John Of Damascus
Saint John of Damascus is depicted next to the Virgin, on the lowest part of the soffit on the eastern arch of the narthex. His head is slightly turned to her and his right hand also points that way. His garments indicate his property as a monk. He is dressed with a pallion over a tunic, kukulion, cloak, and an analabos is hanging in front of his body. He also wears a turban on his head, evidence of his origin.
John holds an open scroll. He is popular for his theological writing and also the hymns he wrote, contributing to the formation of the Oktoihos or Paraklitiki. He is portrayed in a few other Cypriot Byzantine churches and also, in the central nave of Asinu, on the layer dated to the thirteenth century.
The full text of the canon is "What praiseworthy ode will our weakness offer to you other than the cheerful one into which Gabriel initiated us? Rejoice, You who gave birth to God, Virgin, unmarried Mother". Clearly John is connected on many levels with the Virgin in Asinu. He is depicted next to her on the narthex pointing and glancing at her, through the inscription on his scroll canon referring to her and the incarnation, is sung on Sunday morning in the first mode and contextually, as a hymnographer of Mary.

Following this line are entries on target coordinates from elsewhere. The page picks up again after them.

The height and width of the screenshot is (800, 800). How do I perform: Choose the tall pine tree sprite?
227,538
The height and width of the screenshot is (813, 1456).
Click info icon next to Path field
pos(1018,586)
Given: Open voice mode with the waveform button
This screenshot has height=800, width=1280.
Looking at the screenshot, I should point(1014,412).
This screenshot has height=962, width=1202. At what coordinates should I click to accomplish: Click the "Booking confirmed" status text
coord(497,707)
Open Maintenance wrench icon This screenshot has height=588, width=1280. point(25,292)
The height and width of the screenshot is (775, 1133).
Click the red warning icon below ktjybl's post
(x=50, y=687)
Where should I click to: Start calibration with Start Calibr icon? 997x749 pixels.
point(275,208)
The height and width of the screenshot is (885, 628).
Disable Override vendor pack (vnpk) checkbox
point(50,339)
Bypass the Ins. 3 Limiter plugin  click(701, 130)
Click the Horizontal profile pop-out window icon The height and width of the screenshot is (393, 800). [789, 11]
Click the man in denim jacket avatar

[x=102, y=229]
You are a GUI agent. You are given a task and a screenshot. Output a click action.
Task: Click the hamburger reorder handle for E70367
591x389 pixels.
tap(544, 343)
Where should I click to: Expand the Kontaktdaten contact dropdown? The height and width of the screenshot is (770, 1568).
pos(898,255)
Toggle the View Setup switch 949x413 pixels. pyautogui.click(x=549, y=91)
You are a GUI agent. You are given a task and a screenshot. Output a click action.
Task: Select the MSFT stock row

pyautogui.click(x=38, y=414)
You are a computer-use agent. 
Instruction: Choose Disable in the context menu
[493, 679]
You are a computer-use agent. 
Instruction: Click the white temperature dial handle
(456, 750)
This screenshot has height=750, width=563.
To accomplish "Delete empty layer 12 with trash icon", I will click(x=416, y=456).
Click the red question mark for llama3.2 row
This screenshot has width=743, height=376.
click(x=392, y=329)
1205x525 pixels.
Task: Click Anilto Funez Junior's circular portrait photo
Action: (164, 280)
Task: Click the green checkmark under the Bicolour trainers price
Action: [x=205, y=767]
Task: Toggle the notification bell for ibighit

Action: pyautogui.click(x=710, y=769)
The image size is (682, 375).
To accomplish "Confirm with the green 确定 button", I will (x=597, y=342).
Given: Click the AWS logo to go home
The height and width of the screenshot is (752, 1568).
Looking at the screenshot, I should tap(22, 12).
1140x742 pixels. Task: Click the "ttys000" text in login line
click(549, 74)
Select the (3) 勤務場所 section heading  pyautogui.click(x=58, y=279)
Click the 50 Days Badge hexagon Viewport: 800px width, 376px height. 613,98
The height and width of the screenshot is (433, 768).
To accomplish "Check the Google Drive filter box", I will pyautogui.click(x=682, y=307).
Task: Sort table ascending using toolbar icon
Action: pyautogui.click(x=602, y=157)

John of Damascus ‘fits’ perfectly the iconographic connotations of the narthex of Asinu. Either by his hymns which are sung in the funerary service, taking place in the narthex of a Byzantine church and, therefore, linked to the funerary program of the Asinu narthex or by ecclesiastical hymns sung during vesper service of the date of his commemoration which ask him to intervene for the salvation of the souls. A particular hymn sung during the orthros service of 4th of December politely asks John to serves as a mediator through his hymns with the prayers of several saints, the Virgin, Saint John the Forerunner, the apostles, the prophets, the ascetics, the hierarch, the Just and the martyrs, In other words, for all saints included in the frescoes of the narthex. Thus, John of Damascus is associated with Mary and foremost, with the Deesis and its intercessional context.